The Indianapolis-based health insurer predicted growth in government-funded health insurance programs would push revenue above $100 billion by 2018. That prompted investors to push WellPoint stock above $100 per share—an all-time high for the company. And Wall Street analysts starting set price targets at $120 and even $130.

The stock closed Monday at $100.97 per share, up $1.20 on the day.

WellPoint expects to add $30 billion in annual revenue over the next five years, with essentially all of it coming from government sources.

The biggest chunk, $16 billion in annual revenue, is expected to come via the Obamacare exchanges, where most individuals have been receiving taxpayer-funded subsidies to buy private insurance.

"We believe the market is poised for unprecedented growth in covered lives," WellPoint CEO Joe Swedish said during the company’s Investor Day in New York City.

Even though the roll out of the federal marketplaces was botched, WellPoint has managed to sign up more than 500,000 customers. But WellPoint expects its exchange enrollment to reach 3 million by 2018. Other individual customers would add to that number, marking a significant increase over the 2 million individual customers WellPoint had before the launch of the exchanges.

WellPoint said a higher percentage of sick customers would boost exchange premiums 10 percent over the next three years. Those increases will be held at that somewhat modest level by about $600 million it expects to receive from Obamacare’s reinsurance and risk-adjustment funds.

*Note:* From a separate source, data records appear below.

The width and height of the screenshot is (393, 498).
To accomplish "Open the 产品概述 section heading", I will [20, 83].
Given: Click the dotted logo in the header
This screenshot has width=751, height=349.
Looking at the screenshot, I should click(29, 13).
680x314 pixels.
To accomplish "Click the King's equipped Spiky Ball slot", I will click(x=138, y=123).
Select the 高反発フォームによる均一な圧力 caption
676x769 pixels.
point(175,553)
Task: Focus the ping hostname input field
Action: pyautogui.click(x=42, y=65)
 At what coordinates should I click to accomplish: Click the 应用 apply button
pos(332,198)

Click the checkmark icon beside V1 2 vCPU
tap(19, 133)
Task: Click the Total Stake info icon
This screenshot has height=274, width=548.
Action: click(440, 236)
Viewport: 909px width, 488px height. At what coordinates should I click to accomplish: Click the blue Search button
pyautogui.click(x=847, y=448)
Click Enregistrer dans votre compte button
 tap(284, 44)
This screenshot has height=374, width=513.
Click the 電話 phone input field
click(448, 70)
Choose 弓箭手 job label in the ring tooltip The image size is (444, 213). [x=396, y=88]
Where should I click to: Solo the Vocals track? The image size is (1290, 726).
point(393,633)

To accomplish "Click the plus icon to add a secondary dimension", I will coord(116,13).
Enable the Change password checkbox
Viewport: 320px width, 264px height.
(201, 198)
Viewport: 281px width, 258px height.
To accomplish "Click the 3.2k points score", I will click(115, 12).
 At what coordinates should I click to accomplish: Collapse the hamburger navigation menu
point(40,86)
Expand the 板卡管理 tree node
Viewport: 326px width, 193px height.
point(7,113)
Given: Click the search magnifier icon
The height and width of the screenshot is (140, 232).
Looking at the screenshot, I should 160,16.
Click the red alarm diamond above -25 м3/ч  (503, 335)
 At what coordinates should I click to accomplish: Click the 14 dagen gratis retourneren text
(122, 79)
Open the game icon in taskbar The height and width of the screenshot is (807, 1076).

The next-biggest chunk of revenue will come from expansions in Medicare and, especially, Medicaid. WellPoint’s Amerigroup subsidiary won eight out of eight of the state Medicaid contracts it bid for in 2013.

Obamacare’s expansion of Medicaid coverage will bring WellPoint an extra $6 billion in annual revenue by 2018, the company predicts. On top of that, it expects to win $6.5 billion in new state contracts to handle “dual eligible” customers—low-income seniors who qualify for both Medicare and Medicaid.

Medicare Advantage plans, an area in which WellPoint has always lagged far behind its peers, will also grow, bringing WellPoint an extra $2.5 billion per year by 2018.

What won’t grow, or at least won’t grow much, is WellPoint’s existing commercial business. The company expects to lose 1.5 million customers by 2018, mostly from smaller employers' sending their employees to the Obamacare exchanges. That will cost WellPoint $7.5 billion in revenue per year.

The company thinks it could derive an additional $6 billion to $11 billion from existing customers, which would offset most of those commercial losses.

All in all, investors liked what they heard. WellPoint raised its 2014 profit forecast to $8.20 per share and said that by 2018 it would be earning profits of $14 per share.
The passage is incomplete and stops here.